Select each line in the items below that contains the string "Task", where case matters.

* [Record list]:
^^^^^^^^

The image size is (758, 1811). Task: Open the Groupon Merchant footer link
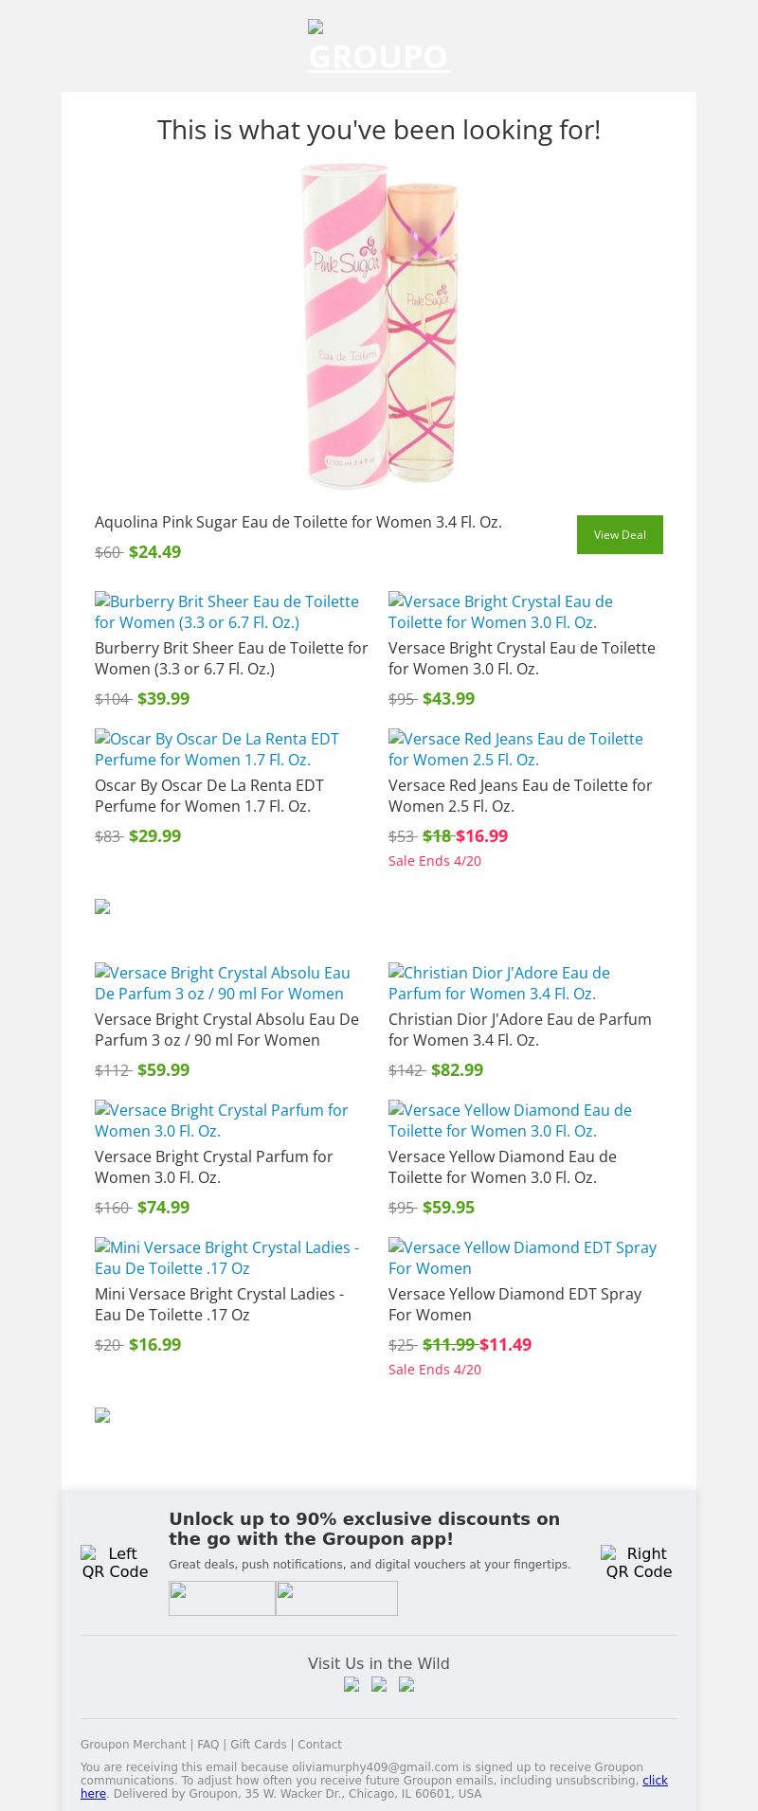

^^^^^^^^

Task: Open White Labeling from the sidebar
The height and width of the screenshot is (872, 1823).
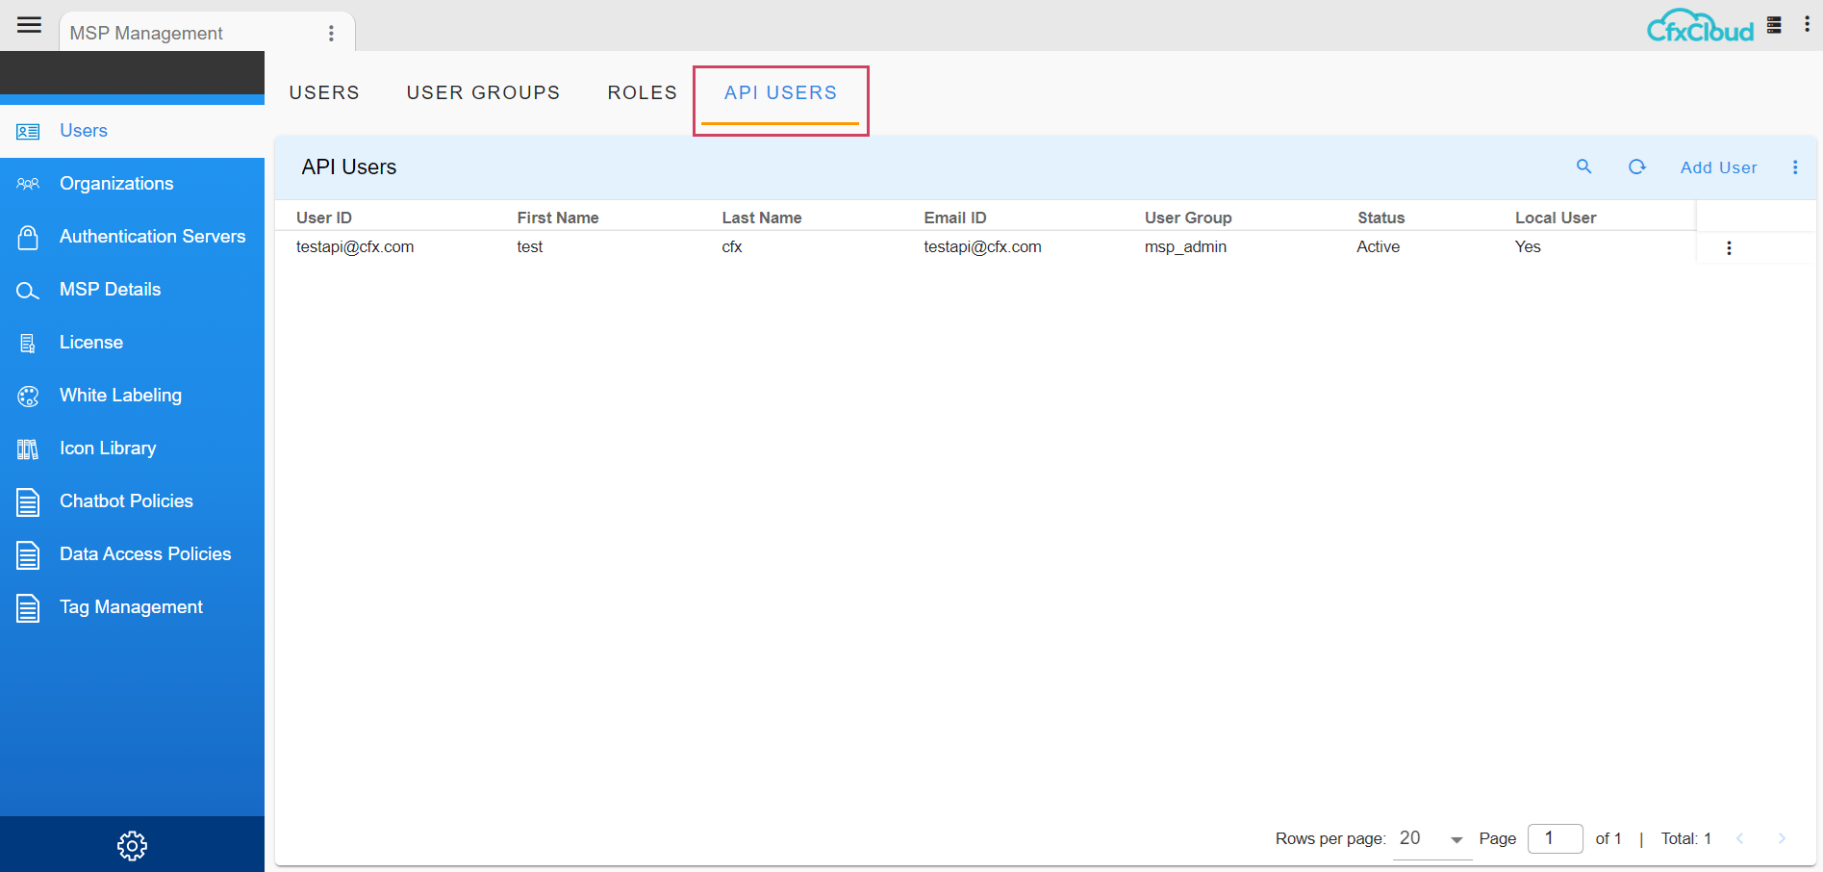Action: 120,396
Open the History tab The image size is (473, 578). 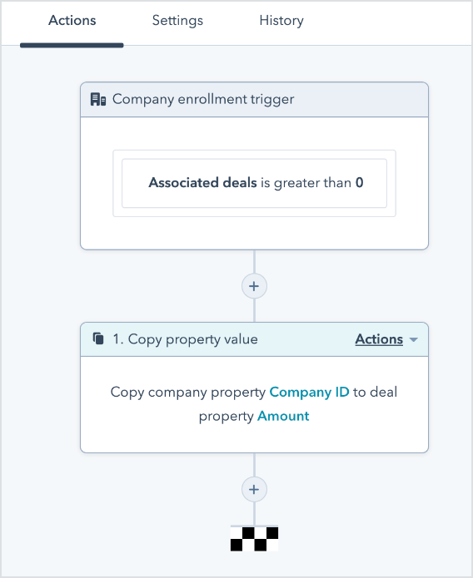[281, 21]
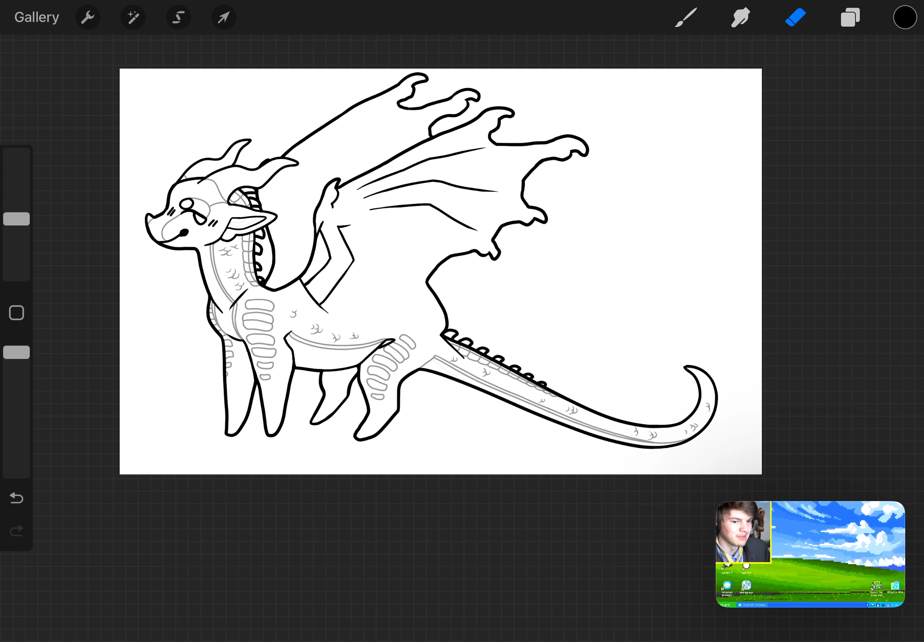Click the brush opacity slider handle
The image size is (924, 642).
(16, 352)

^^^^^^^^

* [The solution]:
The image size is (758, 1811). Task: Open the Groupon Merchant footer link
Task: Open White Labeling from the sidebar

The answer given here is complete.